In vivo imaging of injured cortical axons reveals a rapid onset form of Wallerian degeneration

Alison Jane Canty  1 Johanna Sara Jackson  2 Lieven Huang  3 Antonio Trabalza  3 Cher Bass  3 Graham Little  3 Maria Tortora  3 Shabana Khan  3 Vincenzo De Paola  4   5
Affiliations

In vivo imaging of injured cortical axons reveals a rapid onset form of Wallerian degeneration

Alison Jane Canty et al. BMC Biol. .

Abstract

Background: Despite the widespread occurrence of axon and synaptic loss in the injured and diseased nervous system, the cellular and molecular mechanisms of these key degenerative processes remain incompletely understood. Wallerian degeneration (WD) is a tightly regulated form of axon loss after injury, which has been intensively studied in large myelinated fibre tracts of the spinal cord, optic nerve and peripheral nervous system (PNS). Fewer studies, however, have focused on WD in the complex neuronal circuits of the mammalian brain, and these were mainly based on conventional endpoint histological methods. Post-mortem analysis, however, cannot capture the exact sequence of events nor can it evaluate the influence of elaborated arborisation and synaptic architecture on the degeneration process, due to the non-synchronous and variable nature of WD across individual axons.

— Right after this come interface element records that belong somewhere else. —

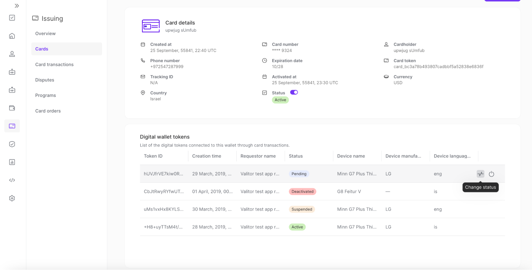Open the Disputes page from the Issuing menu

pyautogui.click(x=44, y=80)
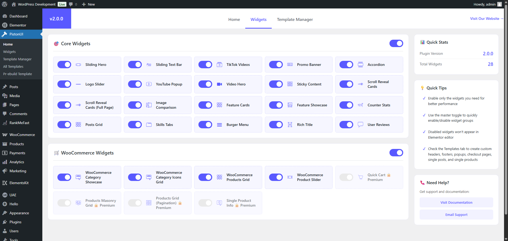The width and height of the screenshot is (508, 241).
Task: Switch off the WooCommerce Widgets master toggle
Action: 396,153
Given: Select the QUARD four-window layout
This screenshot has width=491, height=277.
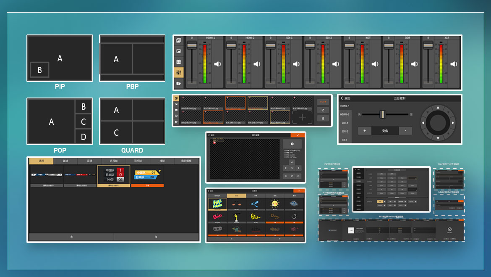Looking at the screenshot, I should tap(132, 121).
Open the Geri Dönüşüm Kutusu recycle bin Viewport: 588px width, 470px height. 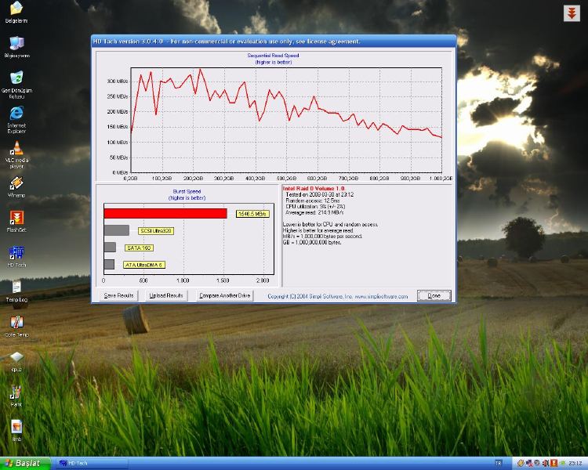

Results: To gain a comprehensive picture of the spatiotemporal dynamics and synaptic mechanisms of WD in the nervous system, we identify the factors that regulate WD within the mouse cerebral cortex. We combined single-axon-resolution multiphoton imaging with laser microsurgery through a cranial window and a fluorescent membrane reporter. Longitudinal imaging of > 150 individually injured excitatory cortical axons revealed a threshold length below which injured axons consistently underwent a rapid-onset form of WD (roWD). roWD started on average 20 times earlier and was executed 3 times slower than WD described in other regions of the nervous system. Cortical axon WD and roWD were dependent on synaptic density, but independent of axon complexity. Finally, pharmacological and genetic manipulations showed that a nicotinamide adenine dinucleotide (NAD+)-dependent pathway could delay cortical roWD independent of transcription in the damaged neurons, demonstrating further conservation of the molecular mechanisms controlling WD in different areas of the mammalian nervous system.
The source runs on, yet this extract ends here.